Review statement of Problem 8.

Returning to the approximate calculation and letting $n \frac{m+1}{2} - \alpha = \beta = \gamma \sqrt{n \frac{m^2-1}{6}}$, we substitute²³ the exponential function $e^{-n \frac{m^2-1}{24} \phi^2}$ for $\left( \frac{\sin \frac{m}{2} \phi}{m \sin \frac{\phi}{2}}\right)^n$ based on the concept shown in Chapter III, and for the upper limit of the integral, we put $\infty$ in place of $\pi$.

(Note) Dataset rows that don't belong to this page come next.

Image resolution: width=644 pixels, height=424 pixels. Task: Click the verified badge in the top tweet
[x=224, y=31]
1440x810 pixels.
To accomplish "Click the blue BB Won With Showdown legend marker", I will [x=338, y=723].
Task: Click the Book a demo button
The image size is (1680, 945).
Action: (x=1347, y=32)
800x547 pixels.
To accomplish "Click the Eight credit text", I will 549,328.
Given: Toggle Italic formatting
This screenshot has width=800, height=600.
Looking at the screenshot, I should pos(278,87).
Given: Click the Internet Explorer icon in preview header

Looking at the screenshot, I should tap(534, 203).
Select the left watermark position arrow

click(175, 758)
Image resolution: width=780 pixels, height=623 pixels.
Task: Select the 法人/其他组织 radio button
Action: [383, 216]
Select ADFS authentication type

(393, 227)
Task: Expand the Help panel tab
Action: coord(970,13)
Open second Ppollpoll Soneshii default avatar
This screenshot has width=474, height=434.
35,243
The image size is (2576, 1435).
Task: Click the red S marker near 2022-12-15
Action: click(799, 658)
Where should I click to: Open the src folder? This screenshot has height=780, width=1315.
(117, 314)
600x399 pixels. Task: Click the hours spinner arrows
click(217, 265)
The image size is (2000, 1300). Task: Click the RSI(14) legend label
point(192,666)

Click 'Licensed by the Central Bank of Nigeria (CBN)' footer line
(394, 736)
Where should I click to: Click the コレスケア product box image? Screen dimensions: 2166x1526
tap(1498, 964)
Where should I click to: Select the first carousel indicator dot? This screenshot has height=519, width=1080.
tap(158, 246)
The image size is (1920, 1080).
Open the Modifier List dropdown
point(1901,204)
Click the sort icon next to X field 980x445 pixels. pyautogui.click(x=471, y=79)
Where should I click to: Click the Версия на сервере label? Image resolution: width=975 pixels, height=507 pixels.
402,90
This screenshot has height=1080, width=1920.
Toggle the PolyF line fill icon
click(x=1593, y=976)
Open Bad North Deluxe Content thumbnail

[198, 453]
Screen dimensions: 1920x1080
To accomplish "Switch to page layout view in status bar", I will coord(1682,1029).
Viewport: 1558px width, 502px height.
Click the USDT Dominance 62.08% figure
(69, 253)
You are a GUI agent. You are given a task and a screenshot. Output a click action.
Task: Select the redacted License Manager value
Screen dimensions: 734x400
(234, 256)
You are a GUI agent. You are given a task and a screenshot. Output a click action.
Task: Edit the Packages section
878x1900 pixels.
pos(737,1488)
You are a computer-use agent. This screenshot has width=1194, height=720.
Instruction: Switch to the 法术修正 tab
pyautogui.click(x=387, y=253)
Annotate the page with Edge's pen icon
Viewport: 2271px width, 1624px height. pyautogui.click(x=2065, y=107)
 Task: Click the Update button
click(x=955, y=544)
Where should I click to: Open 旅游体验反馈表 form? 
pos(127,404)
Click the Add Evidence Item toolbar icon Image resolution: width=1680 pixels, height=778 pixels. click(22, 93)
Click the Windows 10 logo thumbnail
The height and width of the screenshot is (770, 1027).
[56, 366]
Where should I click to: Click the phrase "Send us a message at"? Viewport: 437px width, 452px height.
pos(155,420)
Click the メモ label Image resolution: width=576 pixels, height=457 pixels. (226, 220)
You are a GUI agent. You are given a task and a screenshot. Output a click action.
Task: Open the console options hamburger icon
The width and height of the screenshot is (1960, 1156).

In this way, we get the approximate formula $$P_{n\frac{m+1}{2} - \beta} \approx \frac{1}{\pi} \int_0^\infty \cos\beta\phi \cdot e^{-n\frac{m^2-1}{24} \phi^2}\, d\phi,$$ whose right side is equal to $$\frac{1}{\sqrt{\pi}} \sqrt{\frac{6}{n(m^2-1)}} e^{-\frac{6 \beta^2}{n(m^2-1)}} = \frac{1}{\sqrt{\pi}} \sqrt{\frac{6}{n(m^2-1)}} e^{-\gamma^2}.$$

According to these, the probability of the inequalities $$n \frac{m+1}{2} - \tau \sqrt{n \frac{m^2 - 1}{6}} < X_1 + X_2 + \cdots + X_n < n \frac{m+1}{2}  + \tau \sqrt{n \frac{m^2 - 1}{6}}$$ is represented approximately by the sum of all products $\frac{1}{\sqrt{\pi}} \sqrt{\frac{6}{n(m^2-1)}} e^{-\gamma^2}$ for which $\gamma$ satisfies $-\tau < \gamma < \tau$ and turns the expression $n \frac{m+1}{2} - \gamma \sqrt{n \frac{m^2 - 1}{6}}$ into an integer.

All terms in the sum shown contain a factor $\sqrt{\frac{6}{n(m^2-1)}}$, which is equal to the difference between each two adjacent values of $\gamma$ and will be arbitrarily small for sufficiently large $n$.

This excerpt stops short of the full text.